### Recorded information
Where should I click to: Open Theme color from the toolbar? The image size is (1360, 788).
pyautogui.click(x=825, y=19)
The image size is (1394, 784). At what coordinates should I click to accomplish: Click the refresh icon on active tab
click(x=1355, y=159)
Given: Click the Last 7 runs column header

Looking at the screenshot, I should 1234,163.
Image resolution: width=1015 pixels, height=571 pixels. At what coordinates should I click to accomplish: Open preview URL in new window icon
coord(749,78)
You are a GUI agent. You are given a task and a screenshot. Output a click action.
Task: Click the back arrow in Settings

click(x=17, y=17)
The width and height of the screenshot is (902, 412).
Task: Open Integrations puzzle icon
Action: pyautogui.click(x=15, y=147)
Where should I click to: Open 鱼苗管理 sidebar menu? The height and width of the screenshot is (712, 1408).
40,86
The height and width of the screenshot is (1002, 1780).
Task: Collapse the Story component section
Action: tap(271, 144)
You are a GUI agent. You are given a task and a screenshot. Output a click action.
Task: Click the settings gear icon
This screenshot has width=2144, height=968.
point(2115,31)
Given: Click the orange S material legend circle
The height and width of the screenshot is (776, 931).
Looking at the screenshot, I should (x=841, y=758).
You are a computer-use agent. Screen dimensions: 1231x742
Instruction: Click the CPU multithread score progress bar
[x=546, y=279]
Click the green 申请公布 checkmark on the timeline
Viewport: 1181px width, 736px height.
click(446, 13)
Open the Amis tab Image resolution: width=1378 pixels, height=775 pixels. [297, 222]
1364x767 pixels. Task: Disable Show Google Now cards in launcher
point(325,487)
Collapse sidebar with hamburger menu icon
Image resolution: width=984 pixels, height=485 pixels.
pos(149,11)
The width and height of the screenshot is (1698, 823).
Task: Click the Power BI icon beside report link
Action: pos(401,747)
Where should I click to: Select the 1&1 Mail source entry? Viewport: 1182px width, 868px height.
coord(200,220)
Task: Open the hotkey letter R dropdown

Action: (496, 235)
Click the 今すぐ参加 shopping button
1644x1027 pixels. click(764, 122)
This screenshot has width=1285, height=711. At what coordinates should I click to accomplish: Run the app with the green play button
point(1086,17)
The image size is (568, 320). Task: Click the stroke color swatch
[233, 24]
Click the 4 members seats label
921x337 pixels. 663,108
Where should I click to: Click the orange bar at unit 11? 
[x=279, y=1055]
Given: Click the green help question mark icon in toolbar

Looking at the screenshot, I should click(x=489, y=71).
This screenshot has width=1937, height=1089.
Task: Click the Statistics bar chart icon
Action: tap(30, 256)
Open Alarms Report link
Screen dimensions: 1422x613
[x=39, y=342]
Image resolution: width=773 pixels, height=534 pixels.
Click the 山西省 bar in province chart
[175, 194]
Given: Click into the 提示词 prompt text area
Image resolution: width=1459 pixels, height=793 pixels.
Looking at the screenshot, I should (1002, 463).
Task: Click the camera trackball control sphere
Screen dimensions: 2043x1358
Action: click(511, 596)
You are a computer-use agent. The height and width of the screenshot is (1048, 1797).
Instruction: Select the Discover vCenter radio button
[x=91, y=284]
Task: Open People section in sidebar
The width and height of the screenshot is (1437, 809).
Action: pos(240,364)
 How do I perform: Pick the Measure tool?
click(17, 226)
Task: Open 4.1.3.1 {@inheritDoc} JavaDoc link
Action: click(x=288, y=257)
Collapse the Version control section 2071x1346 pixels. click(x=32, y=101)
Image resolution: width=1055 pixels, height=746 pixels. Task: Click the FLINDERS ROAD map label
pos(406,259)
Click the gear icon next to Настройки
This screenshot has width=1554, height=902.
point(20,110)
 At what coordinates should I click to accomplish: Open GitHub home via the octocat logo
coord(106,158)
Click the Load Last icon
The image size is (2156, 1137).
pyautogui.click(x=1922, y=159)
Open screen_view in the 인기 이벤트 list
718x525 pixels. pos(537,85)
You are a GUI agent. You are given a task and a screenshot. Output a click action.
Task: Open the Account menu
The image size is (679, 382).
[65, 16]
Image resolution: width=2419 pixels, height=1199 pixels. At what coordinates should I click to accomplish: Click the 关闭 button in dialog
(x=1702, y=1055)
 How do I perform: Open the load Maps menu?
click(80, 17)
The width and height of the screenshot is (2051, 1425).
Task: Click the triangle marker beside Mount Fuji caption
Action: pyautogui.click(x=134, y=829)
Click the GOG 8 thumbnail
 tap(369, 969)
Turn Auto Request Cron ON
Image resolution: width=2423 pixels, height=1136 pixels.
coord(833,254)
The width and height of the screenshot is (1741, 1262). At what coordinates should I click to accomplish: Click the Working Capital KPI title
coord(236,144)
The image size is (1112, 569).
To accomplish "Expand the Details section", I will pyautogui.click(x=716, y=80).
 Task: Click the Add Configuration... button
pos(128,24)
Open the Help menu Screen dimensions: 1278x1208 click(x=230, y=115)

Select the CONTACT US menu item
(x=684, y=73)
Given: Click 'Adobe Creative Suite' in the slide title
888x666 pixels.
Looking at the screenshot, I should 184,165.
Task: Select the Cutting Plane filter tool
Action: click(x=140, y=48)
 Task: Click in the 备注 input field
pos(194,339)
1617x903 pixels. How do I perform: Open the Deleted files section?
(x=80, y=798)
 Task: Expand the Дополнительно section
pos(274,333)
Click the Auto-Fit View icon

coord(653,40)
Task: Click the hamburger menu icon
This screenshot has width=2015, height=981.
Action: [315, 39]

### Task goal
Repeat the entries shown above, every one, word for word.

### Written solution
Where should I click to: Open Theme color from the toolbar? The image size is (1360, 788).
pyautogui.click(x=825, y=19)
The image size is (1394, 784). At what coordinates should I click to accomplish: Click the refresh icon on active tab
click(x=1355, y=159)
Given: Click the Last 7 runs column header

Looking at the screenshot, I should 1234,163.
Image resolution: width=1015 pixels, height=571 pixels. At what coordinates should I click to accomplish: Open preview URL in new window icon
coord(749,78)
You are a GUI agent. You are given a task and a screenshot. Output a click action.
Task: Click the back arrow in Settings

click(x=17, y=17)
The width and height of the screenshot is (902, 412).
Task: Open Integrations puzzle icon
Action: pyautogui.click(x=15, y=147)
Where should I click to: Open 鱼苗管理 sidebar menu? The height and width of the screenshot is (712, 1408).
40,86
The height and width of the screenshot is (1002, 1780).
Task: Collapse the Story component section
Action: tap(271, 144)
You are a GUI agent. You are given a task and a screenshot. Output a click action.
Task: Click the settings gear icon
This screenshot has width=2144, height=968.
point(2115,31)
Given: Click the orange S material legend circle
The height and width of the screenshot is (776, 931).
Looking at the screenshot, I should (x=841, y=758).
You are a computer-use agent. Screen dimensions: 1231x742
Instruction: Click the CPU multithread score progress bar
[x=546, y=279]
Click the green 申请公布 checkmark on the timeline
Viewport: 1181px width, 736px height.
click(446, 13)
Open the Amis tab Image resolution: width=1378 pixels, height=775 pixels. [297, 222]
1364x767 pixels. Task: Disable Show Google Now cards in launcher
point(325,487)
Collapse sidebar with hamburger menu icon
Image resolution: width=984 pixels, height=485 pixels.
pos(149,11)
The width and height of the screenshot is (1698, 823).
Task: Click the Power BI icon beside report link
Action: pos(401,747)
Where should I click to: Select the 1&1 Mail source entry? Viewport: 1182px width, 868px height.
coord(200,220)
Task: Open the hotkey letter R dropdown

Action: (496, 235)
Click the 今すぐ参加 shopping button
1644x1027 pixels. click(764, 122)
This screenshot has width=1285, height=711. At what coordinates should I click to accomplish: Run the app with the green play button
point(1086,17)
The image size is (568, 320). Task: Click the stroke color swatch
[233, 24]
Click the 4 members seats label
921x337 pixels. 663,108
Where should I click to: Click the orange bar at unit 11? 
[x=279, y=1055]
Given: Click the green help question mark icon in toolbar

Looking at the screenshot, I should click(x=489, y=71).
This screenshot has width=1937, height=1089.
Task: Click the Statistics bar chart icon
Action: tap(30, 256)
Open Alarms Report link
Screen dimensions: 1422x613
[x=39, y=342]
Image resolution: width=773 pixels, height=534 pixels.
Click the 山西省 bar in province chart
[175, 194]
Given: Click into the 提示词 prompt text area
Image resolution: width=1459 pixels, height=793 pixels.
Looking at the screenshot, I should (1002, 463).
Task: Click the camera trackball control sphere
Screen dimensions: 2043x1358
Action: click(511, 596)
You are a computer-use agent. The height and width of the screenshot is (1048, 1797).
Instruction: Select the Discover vCenter radio button
[x=91, y=284]
Task: Open People section in sidebar
The width and height of the screenshot is (1437, 809).
Action: pos(240,364)
 How do I perform: Pick the Measure tool?
click(17, 226)
Task: Open 4.1.3.1 {@inheritDoc} JavaDoc link
Action: click(x=288, y=257)
Collapse the Version control section 2071x1346 pixels. click(x=32, y=101)
Image resolution: width=1055 pixels, height=746 pixels. Task: Click the FLINDERS ROAD map label
pos(406,259)
Click the gear icon next to Настройки
This screenshot has width=1554, height=902.
point(20,110)
 At what coordinates should I click to accomplish: Open GitHub home via the octocat logo
coord(106,158)
Click the Load Last icon
The image size is (2156, 1137).
pyautogui.click(x=1922, y=159)
Open screen_view in the 인기 이벤트 list
718x525 pixels. pos(537,85)
You are a GUI agent. You are given a task and a screenshot. Output a click action.
Task: Open the Account menu
The image size is (679, 382).
[65, 16]
Image resolution: width=2419 pixels, height=1199 pixels. At what coordinates should I click to accomplish: Click the 关闭 button in dialog
(x=1702, y=1055)
 How do I perform: Open the load Maps menu?
click(80, 17)
The width and height of the screenshot is (2051, 1425).
Task: Click the triangle marker beside Mount Fuji caption
Action: pyautogui.click(x=134, y=829)
Click the GOG 8 thumbnail
 tap(369, 969)
Turn Auto Request Cron ON
Image resolution: width=2423 pixels, height=1136 pixels.
coord(833,254)
The width and height of the screenshot is (1741, 1262). At what coordinates should I click to accomplish: Click the Working Capital KPI title
coord(236,144)
The image size is (1112, 569).
To accomplish "Expand the Details section", I will pyautogui.click(x=716, y=80).
 Task: Click the Add Configuration... button
pos(128,24)
Open the Help menu Screen dimensions: 1278x1208 click(x=230, y=115)

Select the CONTACT US menu item
(x=684, y=73)
Given: Click 'Adobe Creative Suite' in the slide title
888x666 pixels.
Looking at the screenshot, I should 184,165.
Task: Select the Cutting Plane filter tool
Action: click(x=140, y=48)
 Task: Click in the 备注 input field
pos(194,339)
1617x903 pixels. How do I perform: Open the Deleted files section?
(x=80, y=798)
 Task: Expand the Дополнительно section
pos(274,333)
Click the Auto-Fit View icon

coord(653,40)
Task: Click the hamburger menu icon
This screenshot has width=2015, height=981.
Action: [315, 39]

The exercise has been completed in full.